Friday, April 20, 2007

Risks: Why trust me with your stuff?

Why should someone trust me with their data? Why should someone trust me with the fruits of their effort? By "trust", I'm not talking about the possibility that I'll misuse the transcriptions -- I presume that someone's using the software in order to distribute their transcriptions more widely, so keeping it all a secret isn't that big a deal. Rather, I'm talking about the possibility that the computers the software is running on take a dive and never return. Or that the computers keep running but Julia ends up turning into a stagnant project riddled with comment spam the content creators are powerless to fight.

The only answer I can give is that the software must make it unnecessary for a work owner or scribe to trust in the future of that service. I can do this by making sure that the work owner can get their data back out. So at any time, any content authored on the site can be exported in a lossless format -- including transcription source, intermediate transcription documents, annotations, and the RDBMS structure that links it all. (This list does not include the original images, since I presume they have an independent existence on the machines of whomever uploaded them originally, and transferring them would be costly.) If the software itself is open-source, this could be loaded on another server with no dependencies on my own technical or personal reliability.

So in addition to features for transcription and printing, I need a full export feature.


Sara said...

I think you should rethink the images -- at a minimum you should have the image names (which is implied in the RDBMS data export). At a maxium, you give them a way to pull the image down with the data -- perhaps a nice little package that could be imported in one easy step into another system running your software.
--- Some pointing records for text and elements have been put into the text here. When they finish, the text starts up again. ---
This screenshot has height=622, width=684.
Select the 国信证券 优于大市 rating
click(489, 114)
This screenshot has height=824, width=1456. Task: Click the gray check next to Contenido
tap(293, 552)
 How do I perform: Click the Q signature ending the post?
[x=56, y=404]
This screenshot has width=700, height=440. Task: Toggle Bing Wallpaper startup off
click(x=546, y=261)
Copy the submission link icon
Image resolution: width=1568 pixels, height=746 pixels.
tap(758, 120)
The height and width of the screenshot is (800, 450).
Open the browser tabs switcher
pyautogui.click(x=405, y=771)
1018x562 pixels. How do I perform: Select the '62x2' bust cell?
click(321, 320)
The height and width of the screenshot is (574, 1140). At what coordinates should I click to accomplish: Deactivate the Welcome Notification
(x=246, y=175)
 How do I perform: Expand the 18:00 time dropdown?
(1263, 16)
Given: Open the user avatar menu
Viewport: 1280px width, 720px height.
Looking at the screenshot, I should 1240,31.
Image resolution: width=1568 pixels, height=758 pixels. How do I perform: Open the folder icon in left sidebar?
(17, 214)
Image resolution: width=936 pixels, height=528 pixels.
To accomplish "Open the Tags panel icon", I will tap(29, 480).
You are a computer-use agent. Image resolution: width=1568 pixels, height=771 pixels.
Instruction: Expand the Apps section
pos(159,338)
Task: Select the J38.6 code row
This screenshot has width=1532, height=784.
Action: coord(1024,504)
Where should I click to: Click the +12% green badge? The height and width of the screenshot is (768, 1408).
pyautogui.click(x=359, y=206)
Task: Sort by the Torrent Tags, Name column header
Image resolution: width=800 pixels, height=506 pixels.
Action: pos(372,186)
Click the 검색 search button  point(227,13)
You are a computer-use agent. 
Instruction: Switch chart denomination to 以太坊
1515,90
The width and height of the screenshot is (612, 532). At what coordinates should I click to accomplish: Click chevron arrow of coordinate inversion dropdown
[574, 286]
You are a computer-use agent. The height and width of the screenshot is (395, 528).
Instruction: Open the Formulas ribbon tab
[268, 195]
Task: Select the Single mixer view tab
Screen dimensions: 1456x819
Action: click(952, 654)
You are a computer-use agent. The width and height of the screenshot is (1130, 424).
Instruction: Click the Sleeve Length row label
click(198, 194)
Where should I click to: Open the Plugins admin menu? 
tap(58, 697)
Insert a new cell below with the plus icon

Remind me to share with you the section in 43Signal's "Getting Real" on this very topic.

Ben W. Brumfield said...

Assuming that the project is open-source, the ideal export would include everything necessary to re-create the site (including user accounts and edit histories) somewhere else.

I'm running into this with Horizon: as we shut it down, we'll want to take a backup and put it somewhere. That "somewhere" sort of necessitates blogging software -- that or we end up doing a full site-scrape.